=== Requirement ===
Answer these from the post on detecting JVM shutdown:
(a) What method is used to forcibly terminate shutdown hooks that don't finish within the allowed time?
(b) What message does the CustomShutdownHook thread print on JVM shutdown?
(c) Why are shutdown hooks not guaranteed to run every time?

*** Given text ***

Monday, June 23, 2008

Detecting the Shutdown of a JVM programmatically


How can you detect the Shutdown of a JVM programmatically?

One possible way of doing it by adding a Shudown Hook to the JVM (Is there any other way?). Of course I'm not considering the case where a new process would be launched just to kill the JVM. It should be normal JVM Shutdown - without interference of an external interrupt by any user process.

OKay... so let's discuss how can we write and add a Shutdown Hook for detecting the Shutdown of the JVM. Read more about Shutdown Hooks in this article - Shutdown Hooks in Java & their uses >>

As we know that a shutdown hook is just another Java Thread registered with the JVM, which is started (and hopefully completes execution) during the JVM Shutdown. Since, the hook(s) may not get enough time to finish their execution, hence it's always a better idea NOT to keep long running code inside a Shutdown Hook. Many Operating Systems allow only a fixed time for the entire JVM process to shut down and in case the Shutdown Hooks don't complete their execution within that time they are forcibly terminated using Runtime.halt() method.

Example: writing and adding a simle Shutdown Hook in Java

...
class CustomShutdownHook extends Thread {
...
public void run(){
...
System.out.println("Shutdown of JVM detected!");
//... do some tasks quickly in response to Shutdown
...
}
...
}

public class CustomShutdownHookDemo {
...
public static void main(String[] args){
...
//... creating a shutdown hook
CustomShutdownHook customShutDownHook = new CustomShutdownHook();
...
//... registering a shutdown hook
Runtime.getRuntime().addShutdownHook(customShutdownHook);
...
}
}

On JVM shutdown the CustomShutdownHook thread will be started and executed and therefore it'll print "Shutdown of JVM detected!" on System.out and execute other statements written in the run() method of the CustomShutdownHook thread.

Why would you need to detect the JVM Shutdown Programmatically?

There may be quite a few reasons including - you may like to clear some cache, realse some previously held important resources, or may be for the simple purpose of logging the time of the Shutdown, closing a log file, etc. But as you know Shutdown Hooks are not guaranteed to run everytime as the JVM process may be terminated abruptly (maybe by the underlying OS due to an error in some native code), hence you should avoid putting some code in a shutdown hook, which may cause the state of your application to become inconsistent in such a case.

*** Extracted entries ***

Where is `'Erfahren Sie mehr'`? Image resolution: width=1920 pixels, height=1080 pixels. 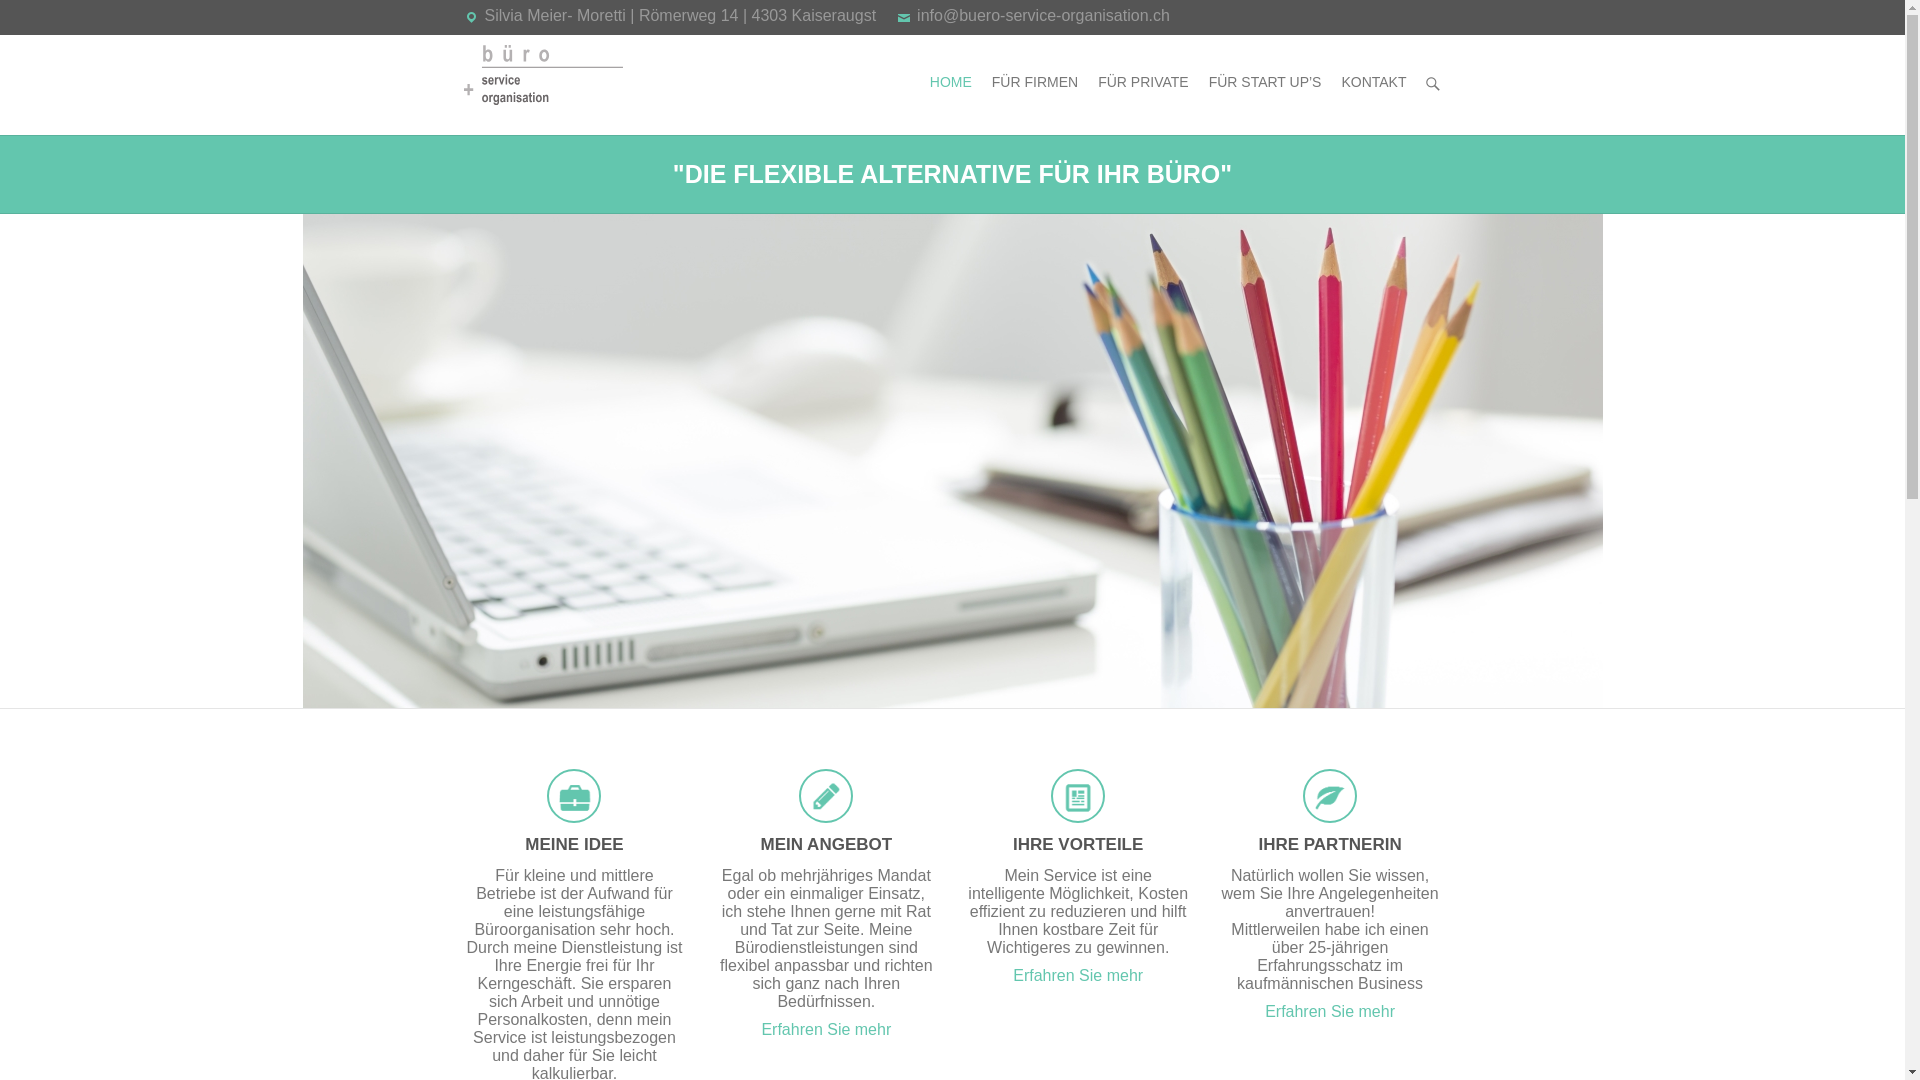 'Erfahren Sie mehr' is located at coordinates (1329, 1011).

***
*** Extracted entries ***

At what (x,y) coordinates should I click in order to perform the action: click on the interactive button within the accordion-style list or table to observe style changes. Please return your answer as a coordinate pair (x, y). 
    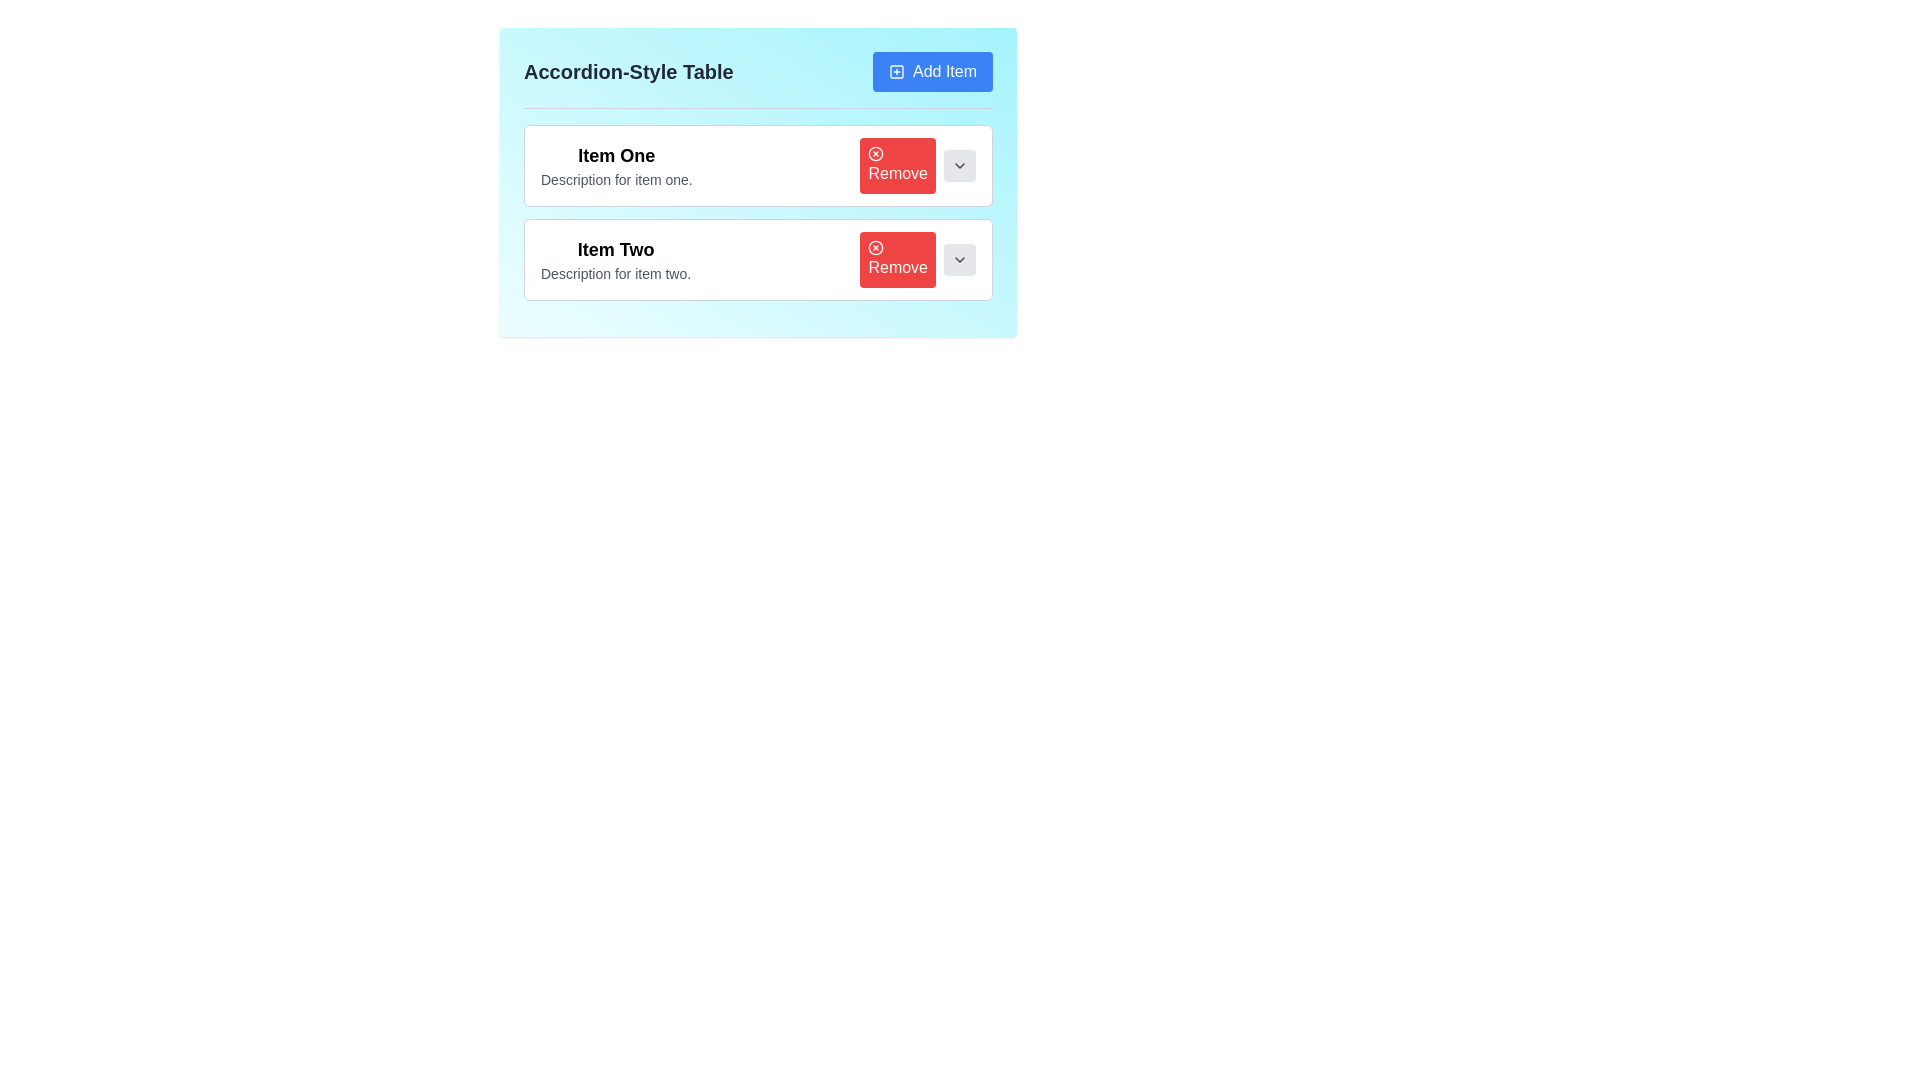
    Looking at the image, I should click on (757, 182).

***
*** Extracted entries ***

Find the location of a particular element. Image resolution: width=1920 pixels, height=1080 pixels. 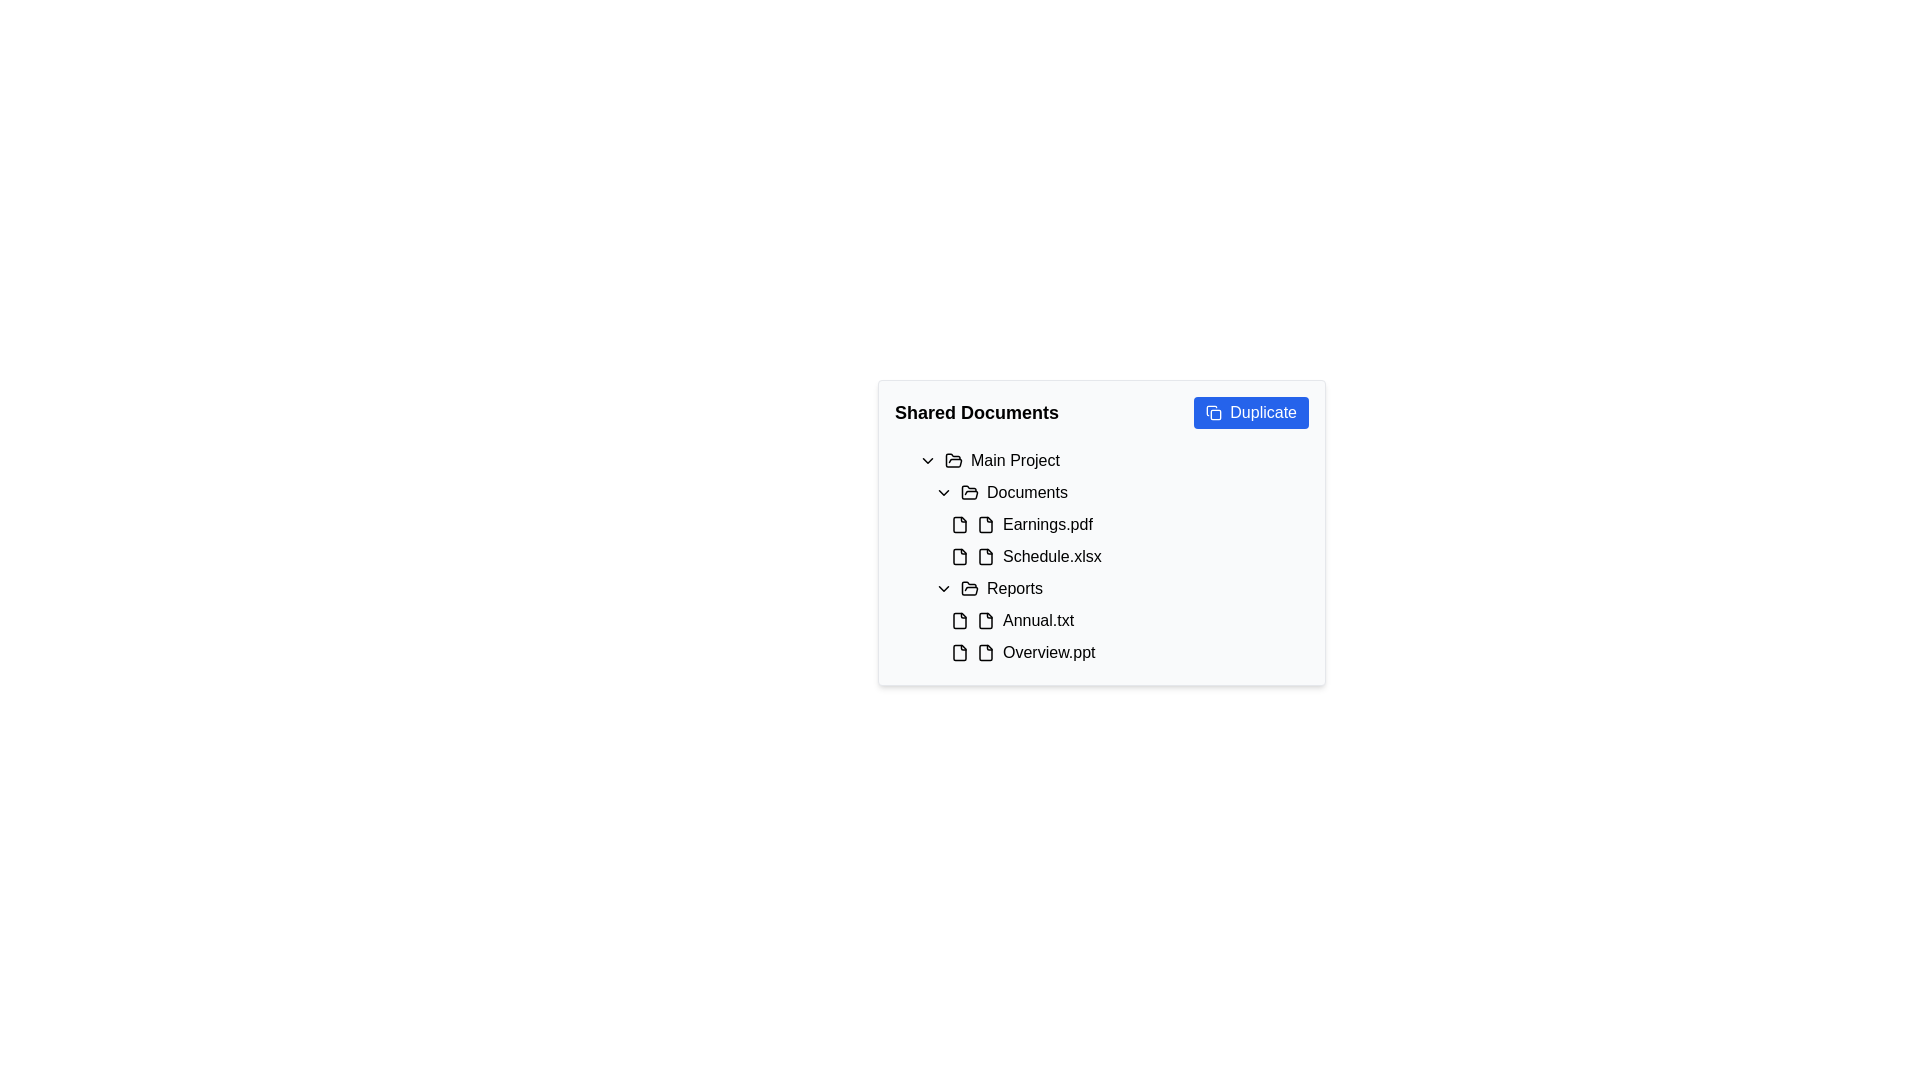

***

=== Expected answer ===
(a) Runtime.halt()
(b) "Shutdown of JVM detected!"
(c) The JVM process may be terminated abruptly, for example by the underlying OS due to an error in some native code.